Que cette époque lui manquait quelques fois. Puis, le voile sombre de la vérité, l'éreintant souvenir de la trahison douloureuse. Les flammes et le temple s'effondrant. Silence. Rien ne s'évapora plus de sa bouche jusqu'à ce qu'elle rejoigne la Lance d'Or. Franchissant l'immense enceinte protégeant les combats millénaires elle ressentit une nostalgie profonde, tenace. Puis pénétrant sous l'immense haut-vent doré elle entreprit de gravir les escaliers. Dans son dos, la suite habituelle. Puis enfin, elle s'assit. Elle passa longuement ses doigts sur le rugueux et épais parterre des marches. Il suffisait de s'adosser pour en pénétrer la texture... Elle referma les yeux et expira longuement. Tant de tension mais à la fois tant de souvenirs. Que n'avait-elle l'occasion de remonter le temps ? Peut-être aurait-elle pu changer un certain nombre de choses. En tous cas modifier ses propres choix. Alors qu'autour de sa personne les moines-soldats ayant seuls le droit de s'asseoir près d'elle, en dehors d'Elnath bien entendu, ne cessaient de se roidir attendant qu'elle les gratifie d'un signe pour se détendre, elle perçut un souffle. S'en suivirent des mots lancés dans le vent : « Et bien chère Cardinal d'Auyn vous me semblez bien contrariée... » Qui ? Qui osait tant de familiarité ? Elle n'eut guère le temps de répondre que déjà l'homme poursuivait : « Il est vrai que l'époque ne se prête guère au relâchement. Les temps sombres ne sont jamais loin. » Cette phrase ! Celle qu'il préférait... Se pouvait-il que ? Relevant la tête elle observa deux secondes la silhouette avant de respirer. Un homme d'une trentaine d'année, brun et cheveux courts observait l'aire de combat sans la regarder. Il mâchouillait violemment un morceau de brindille en se grattant frénétiquement l'épaule. Un Magistère manifestement. 

Sa toge beige de sable le soulignait assez clairement. Elle se maudissait d'être aussi émotive en ce jour. Ce jeune Magistère semblait tout ce qu'il y avait de bien disposé et surtout, pour le moins peu dangereux. D'un geste elle commanda à ses hommes de se retirer dans quelque pénombre de surveillance.

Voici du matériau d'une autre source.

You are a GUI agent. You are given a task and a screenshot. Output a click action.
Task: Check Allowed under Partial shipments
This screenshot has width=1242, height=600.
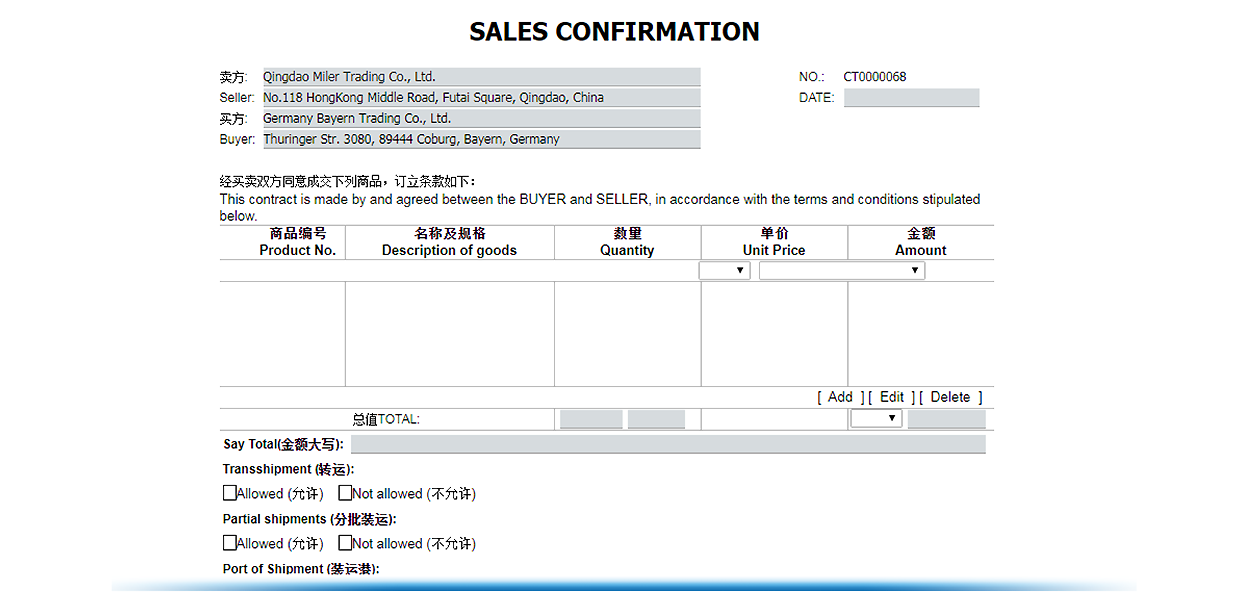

Puis elle s'installa aussi confortablement qu'elle le pouvait avant de répondre : « Certes. Les temps sombres ne sont jamais loin. Pourtant, et heureusement, cette ère s'en est affranchie. Nous y sommes pour beaucoup. » Le garçon continuait à mâchouiller son insupportable brindille. Qui cela lui rappelait-elle ? Ah oui... Will ! Toujours il grinçait et mastiquait ses immondes brindilles lui aussi. L'on pouvait dire qu'il avait bien changé depuis... Elle ne put s'empêcher de dévoiler un rictus léger. « J'ai bien connu quelqu'un qui mastiquait comme vous. Je déteste cela. Pourtant il n'a jamais voulu arrêter ! » Un petit temps passa puis le garçon répondit d'un ton monocorde : « Les hommes sont ainsi fait qu'ils ne veulent ni changer ni écouter. Mais nous possédons d'autres qualités ! » Il était vrai. Pourtant les hommes, surtout certains, elle avait de très bonnes raisons de leur en vouloir. Mais peu importait. Aujourd'hui annonçait la fin de l'épreuve et c'était tout ce qui comptait. Elle voulait profiter de ces moments pleins d'intensité et de liesse. Mais alors que s'avançaient les futurs combattants annoncés par l'un des maîtres de l'arène, le Magistère Gaies lui semblait-il, elle l'entendit répondre sans nuance : « Oui. Cette ère est une ère de paix mais pour combien de temps ? Croyez-vous que les peuples soumis le resteront indéfiniment ? Pensez-vous que tous aient à gagner de ces temps d'équilibre ? Et puis... Ne vaut-il pas mieux accéder au pouvoir pour construire nos lendemains plutôt que de rester prisonniers de nos passés ? » 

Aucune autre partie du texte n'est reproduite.